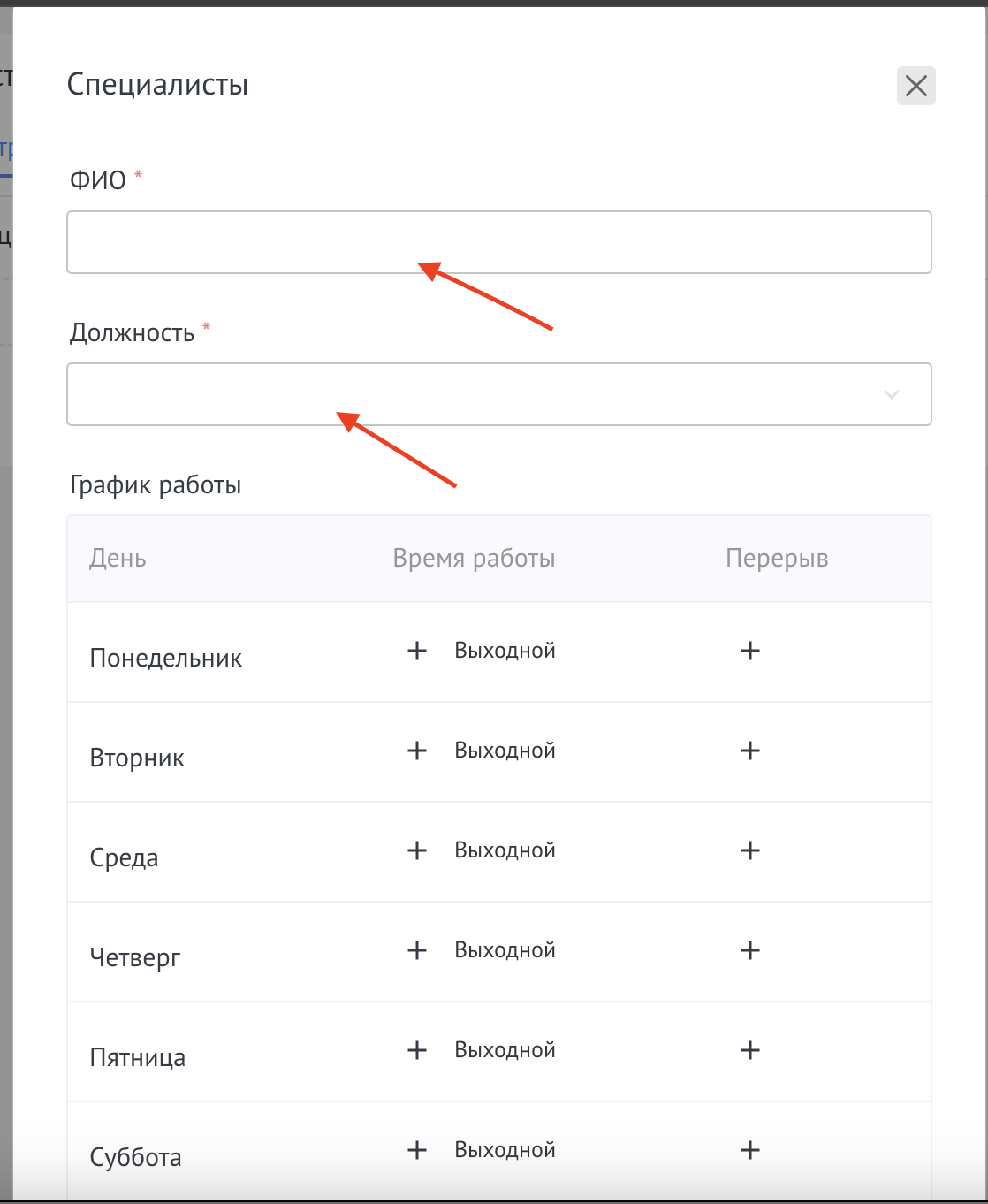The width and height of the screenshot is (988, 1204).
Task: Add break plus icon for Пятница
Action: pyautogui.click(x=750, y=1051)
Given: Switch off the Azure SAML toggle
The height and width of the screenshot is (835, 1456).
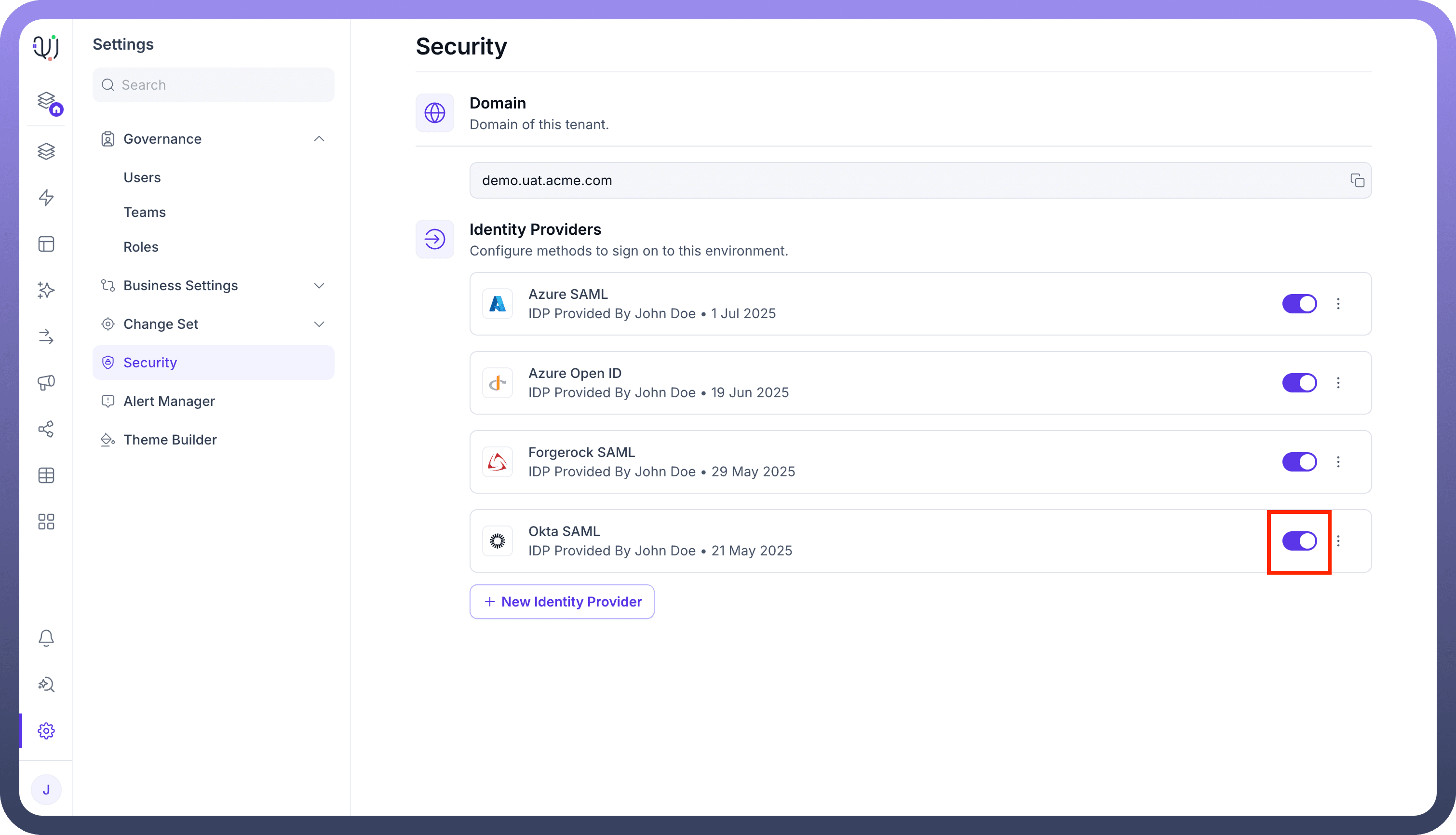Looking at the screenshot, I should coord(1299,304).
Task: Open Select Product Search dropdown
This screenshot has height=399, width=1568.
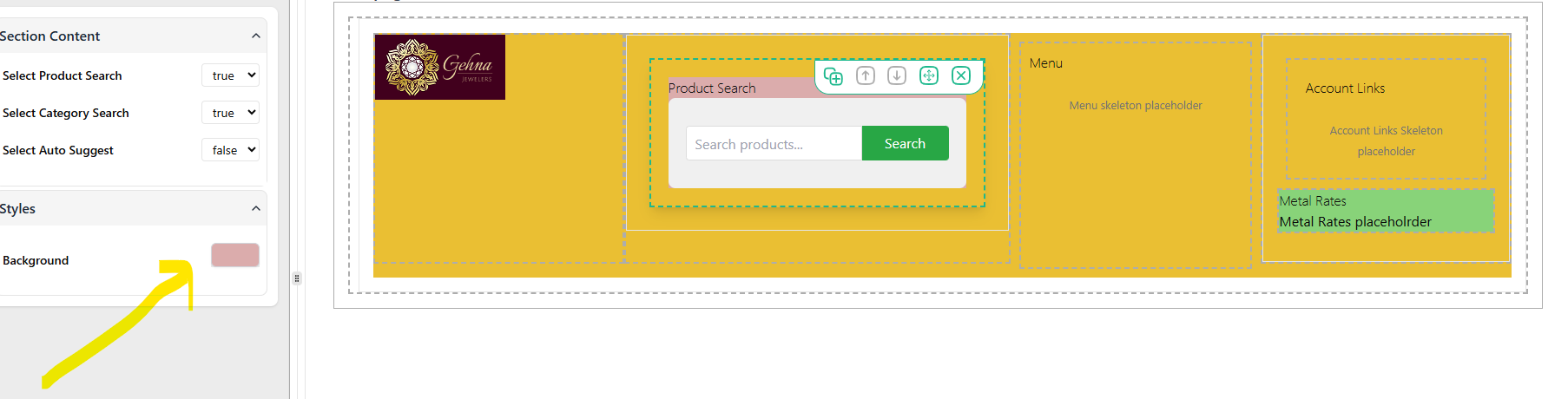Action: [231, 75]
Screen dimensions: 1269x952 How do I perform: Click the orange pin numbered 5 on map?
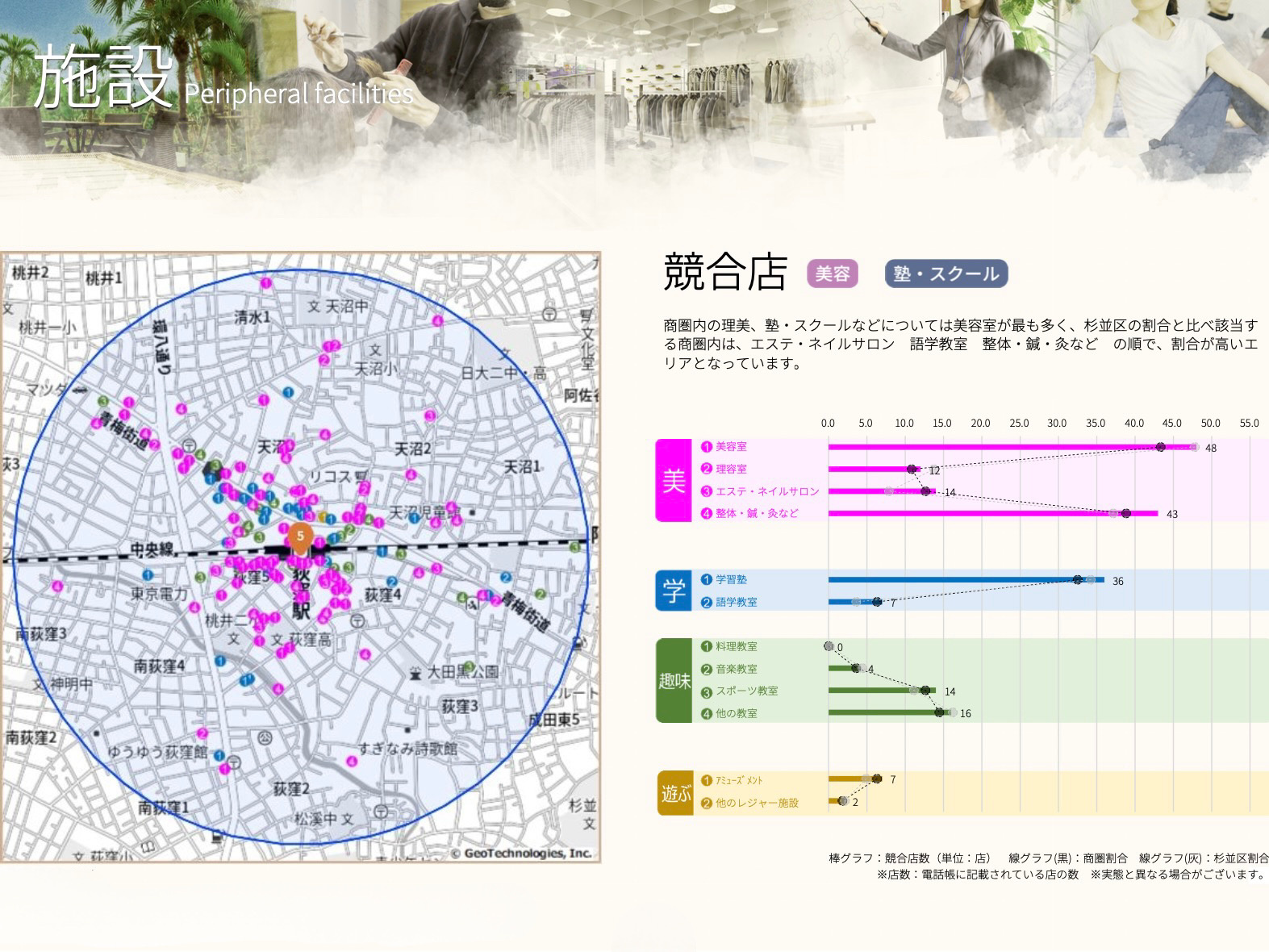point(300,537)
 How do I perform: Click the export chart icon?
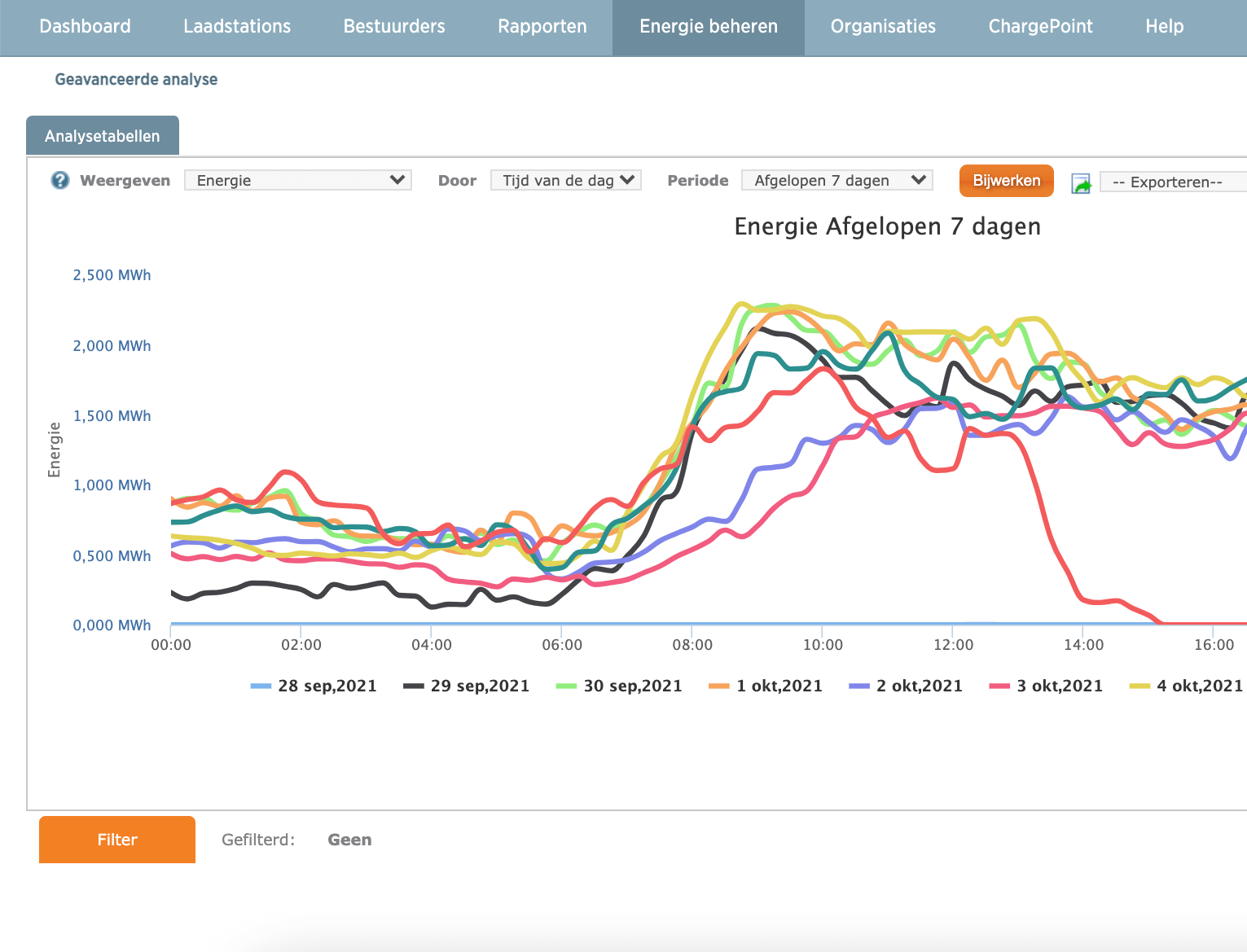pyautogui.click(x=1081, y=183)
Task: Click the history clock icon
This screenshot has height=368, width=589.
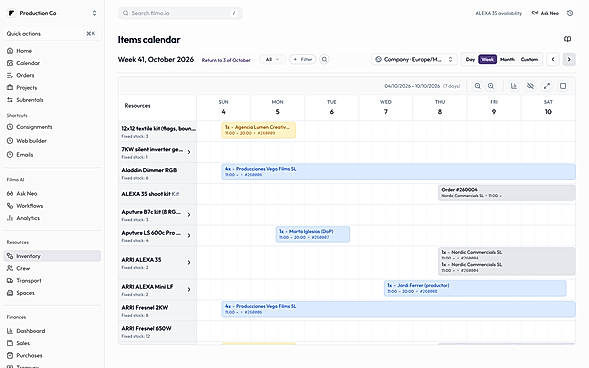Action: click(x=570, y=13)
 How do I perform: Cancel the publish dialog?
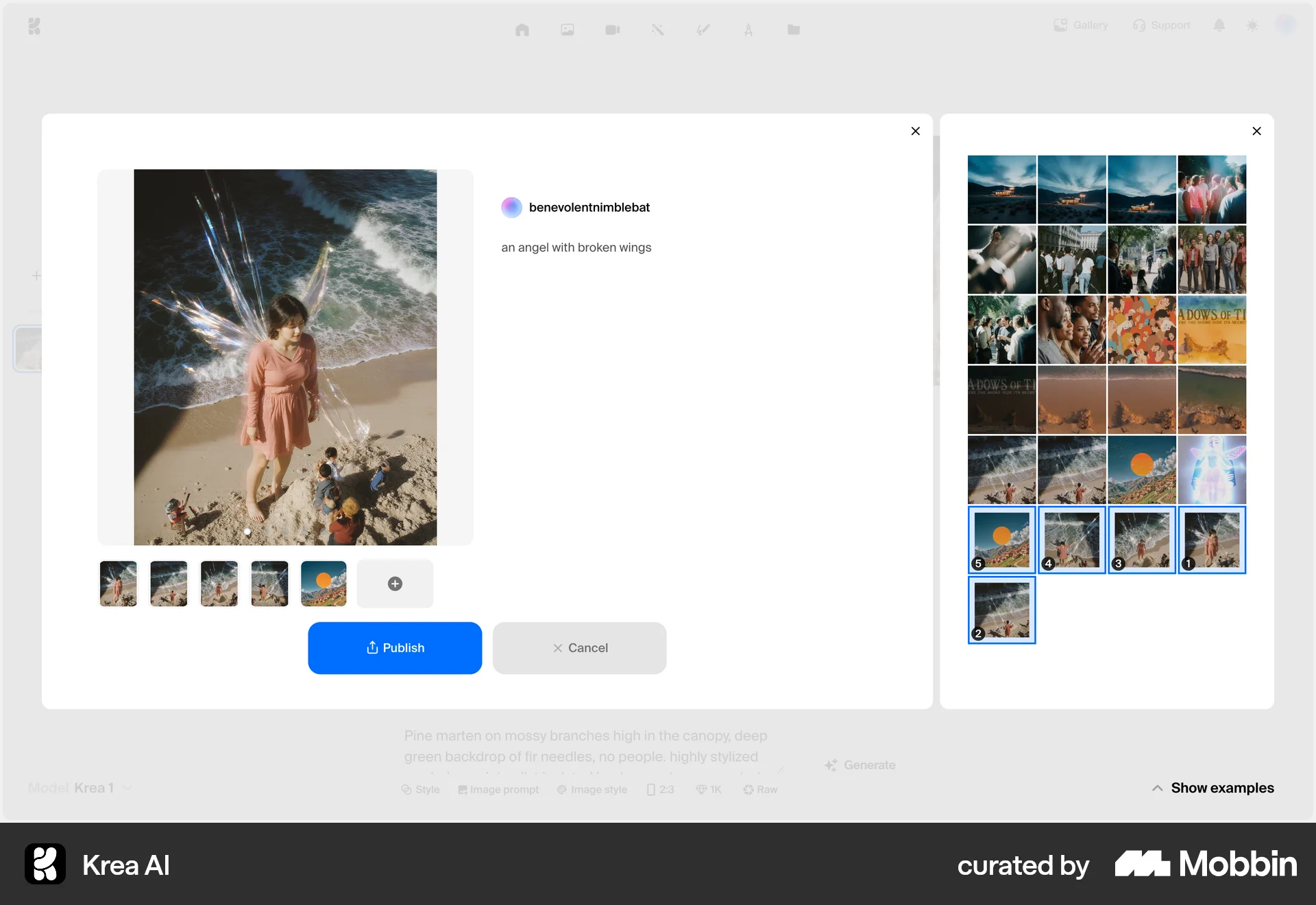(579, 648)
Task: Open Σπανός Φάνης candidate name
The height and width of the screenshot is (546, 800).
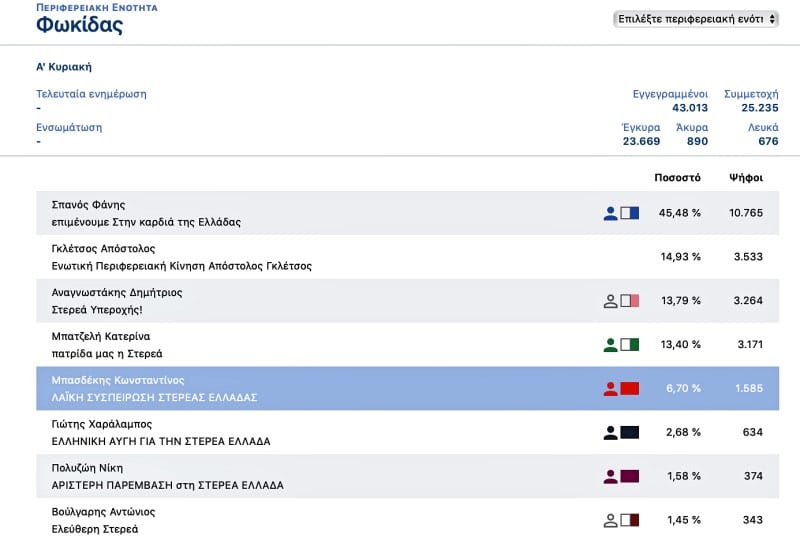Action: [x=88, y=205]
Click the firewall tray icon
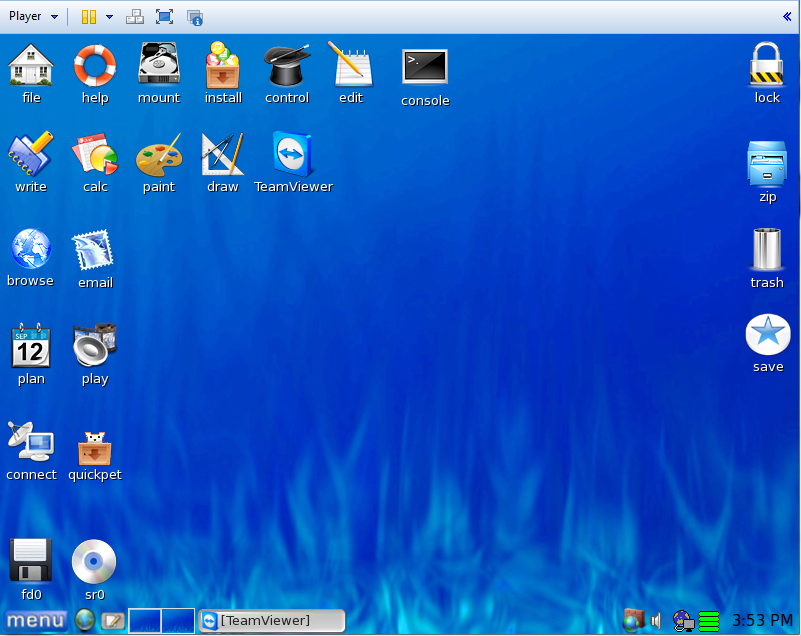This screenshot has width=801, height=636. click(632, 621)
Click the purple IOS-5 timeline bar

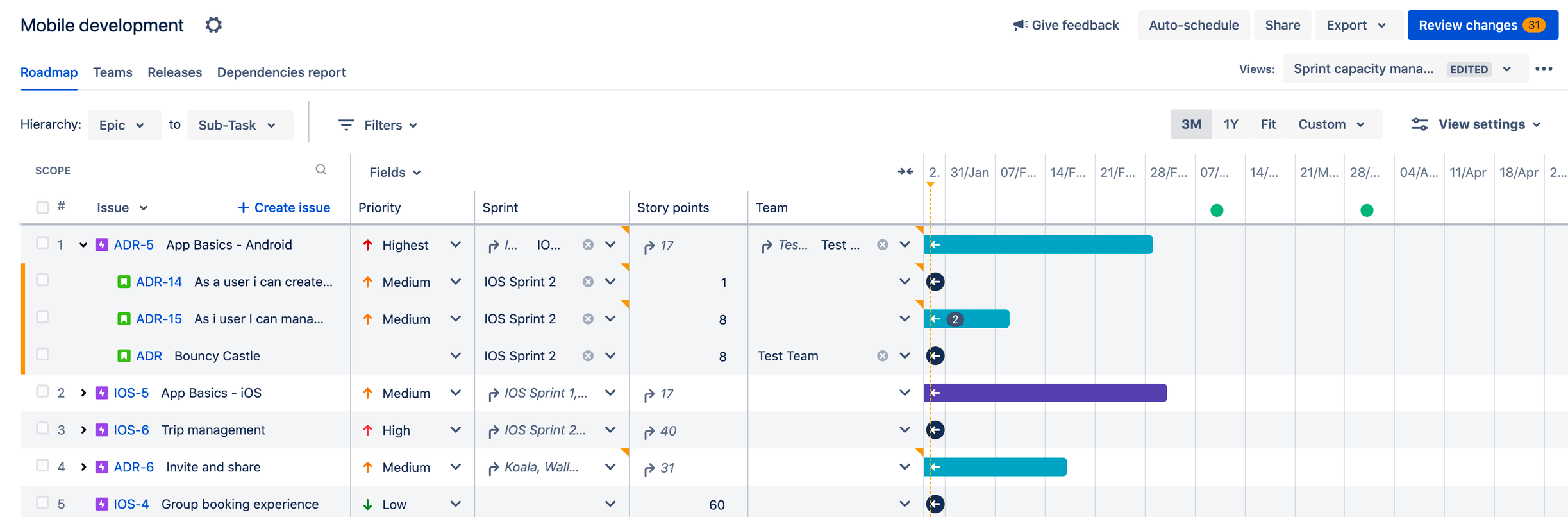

══════

Reproduce every one of the records above word for word, leaving out the pictures.

CORRECT RESPONSE
The width and height of the screenshot is (988, 1204).
Task: Add break plus icon for Пятница
Action: pyautogui.click(x=750, y=1051)
Given: Switch off the Azure SAML toggle
The height and width of the screenshot is (835, 1456).
Looking at the screenshot, I should coord(1299,304).
Task: Open Select Product Search dropdown
This screenshot has height=399, width=1568.
Action: [231, 75]
Screen dimensions: 1269x952 How do I perform: Click the orange pin numbered 5 on map?
point(300,537)
 How do I perform: Click the export chart icon?
pyautogui.click(x=1081, y=183)
Task: Click the history clock icon
This screenshot has height=368, width=589.
Action: click(x=570, y=13)
 How do I perform: Cancel the publish dialog?
(579, 648)
Task: Open Σπανός Φάνης candidate name
The height and width of the screenshot is (546, 800).
Action: [x=88, y=205]
Click the firewall tray icon
This screenshot has width=801, height=636. click(632, 621)
Click the purple IOS-5 timeline bar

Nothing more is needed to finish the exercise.